**Work request:**
In your copy of the entries below, keep every word exactly and leave out all images.

**Exercise data:**
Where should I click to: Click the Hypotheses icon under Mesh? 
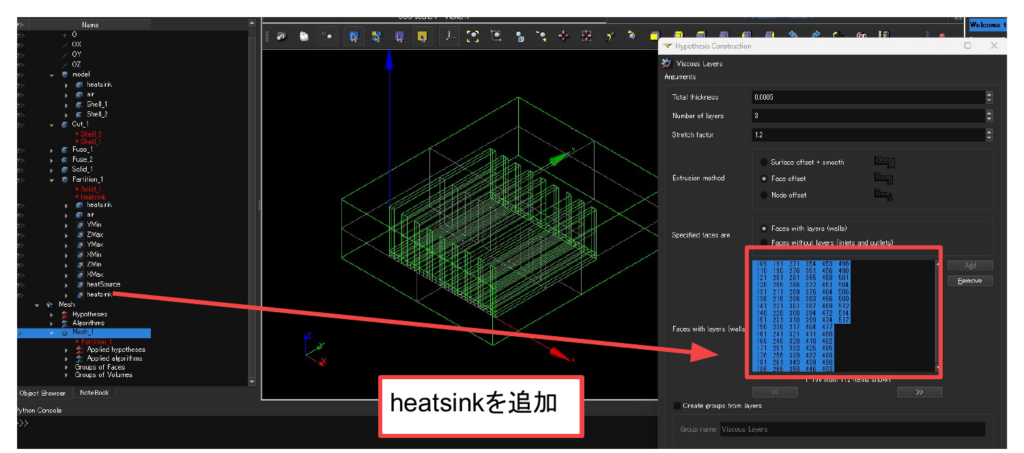click(64, 313)
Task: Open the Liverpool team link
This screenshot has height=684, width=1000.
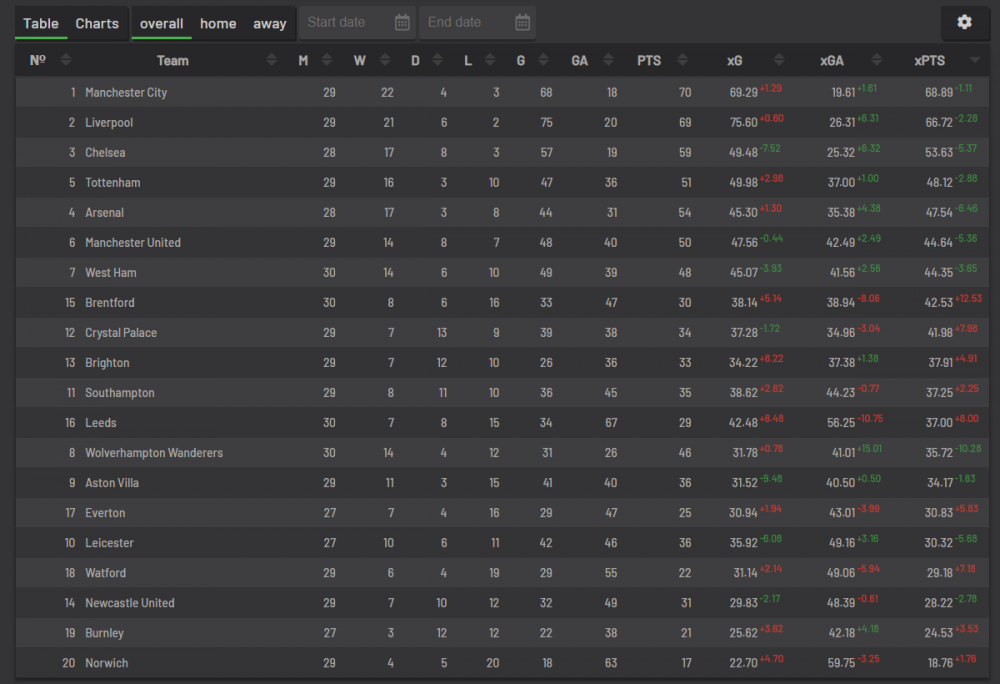Action: coord(109,123)
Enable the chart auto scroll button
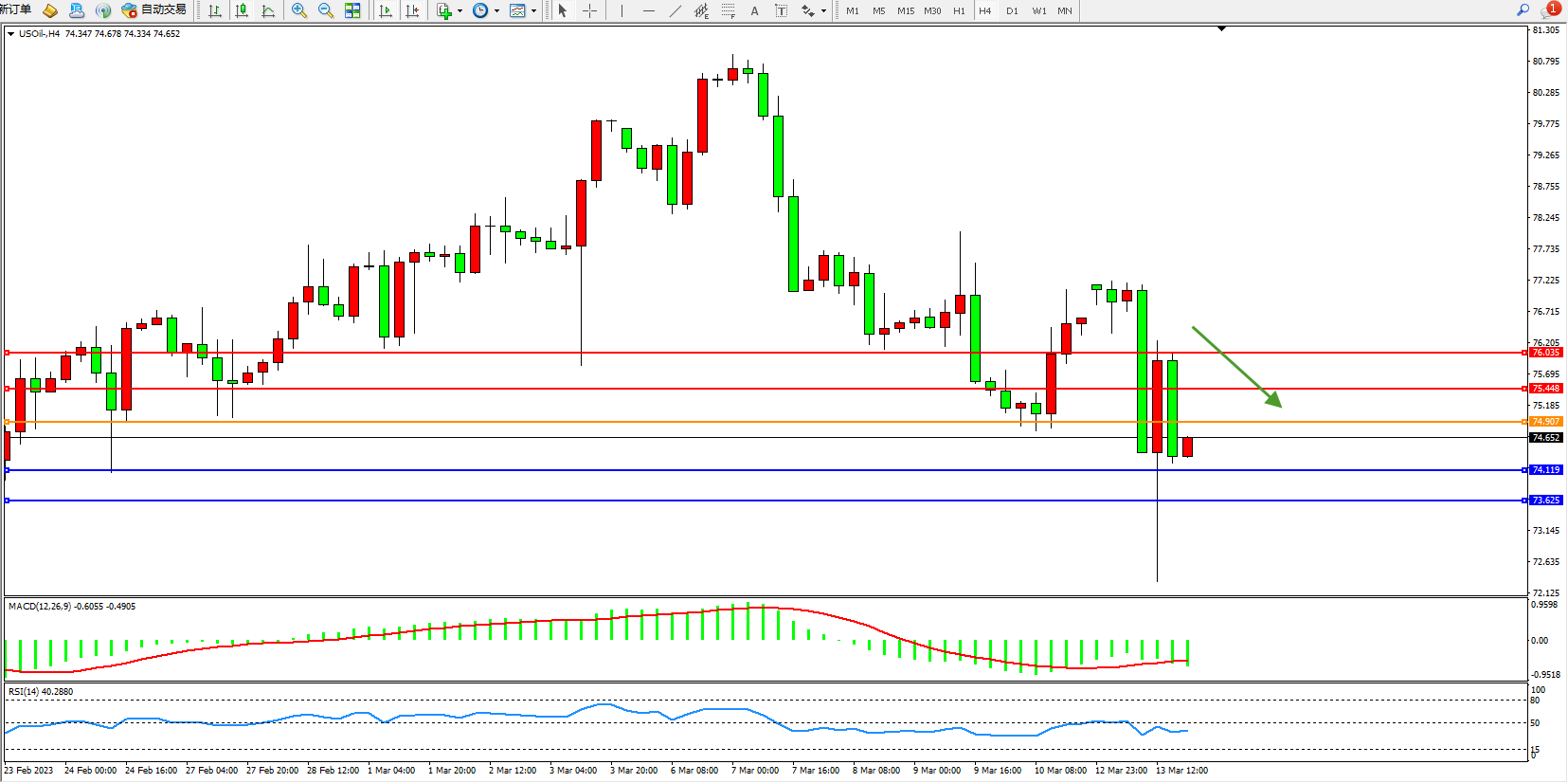 coord(386,10)
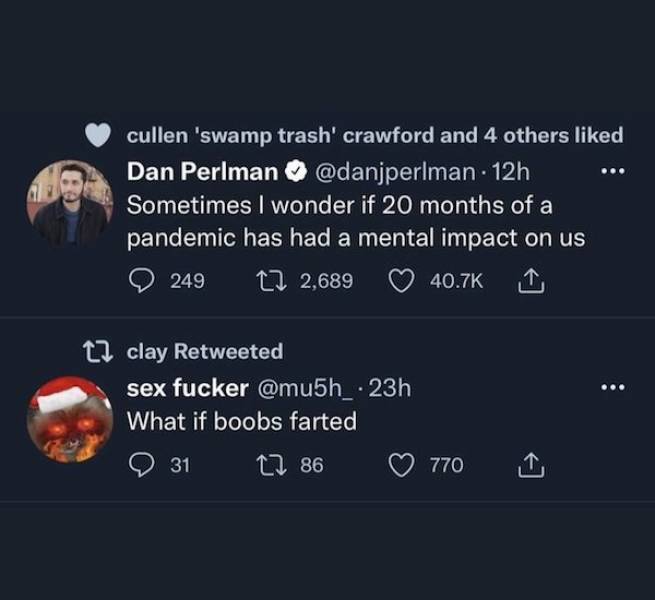The image size is (655, 600).
Task: Open the Santa hat avatar profile
Action: coord(69,420)
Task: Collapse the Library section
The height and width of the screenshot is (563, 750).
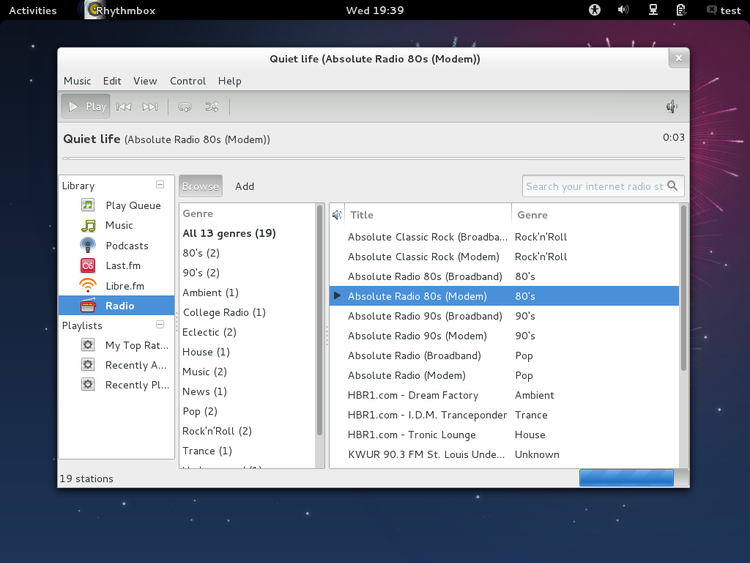Action: (160, 185)
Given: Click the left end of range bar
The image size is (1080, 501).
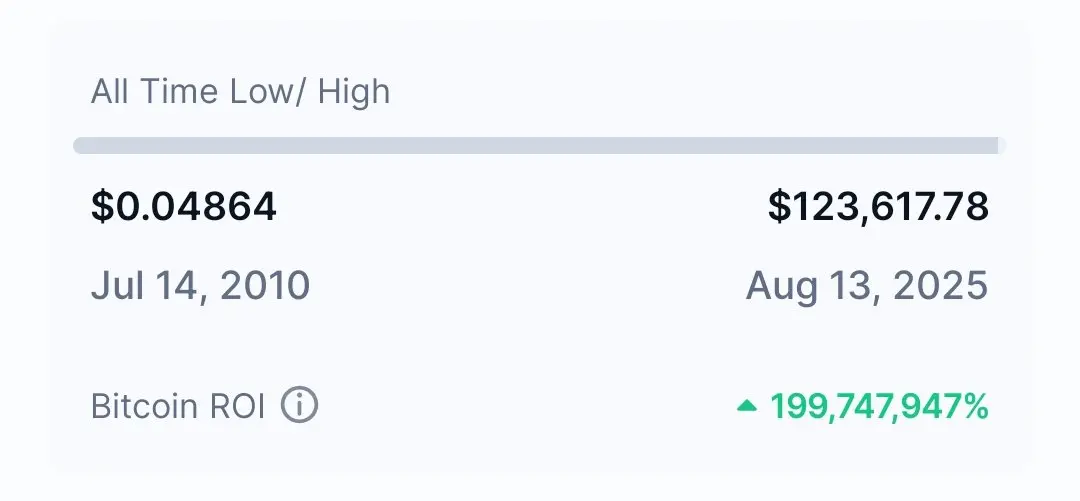Looking at the screenshot, I should click(79, 145).
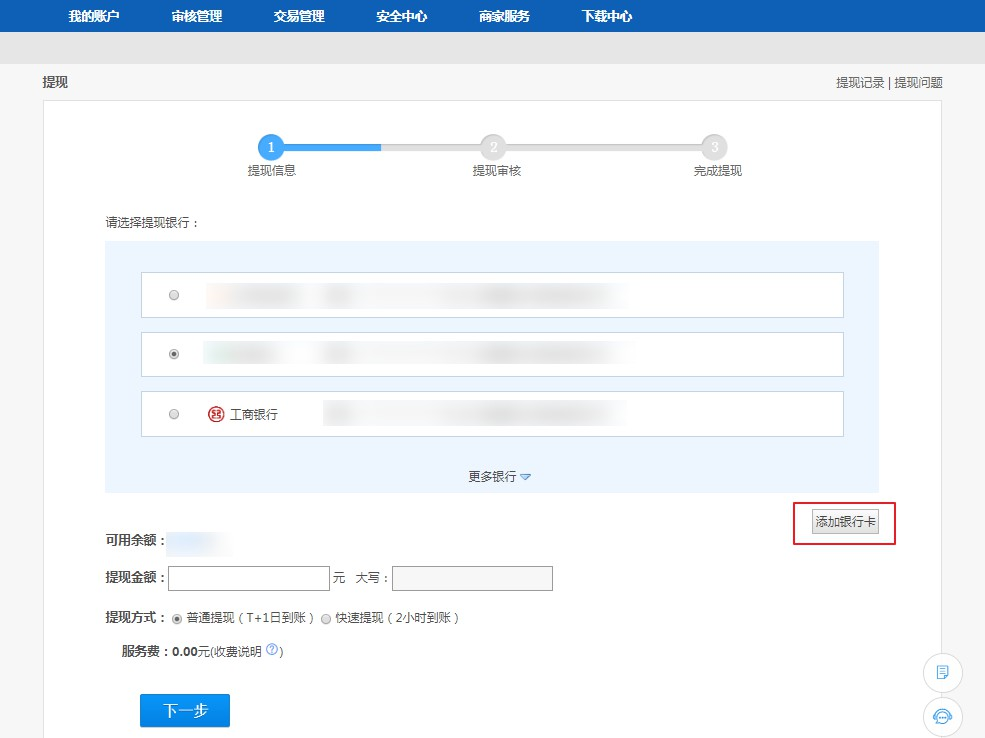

**Written solution:**
Where should I click to: Click the Hypotheses icon under Mesh? 
click(64, 313)
Task: Open the Liverpool team link
This screenshot has height=684, width=1000.
Action: coord(109,123)
Enable the chart auto scroll button
 coord(386,10)
The image size is (655, 600).
Task: Open the Santa hat avatar profile
Action: coord(69,420)
Task: Collapse the Library section
The height and width of the screenshot is (563, 750).
Action: (160, 185)
Given: Click the left end of range bar
The image size is (1080, 501).
Looking at the screenshot, I should click(79, 145).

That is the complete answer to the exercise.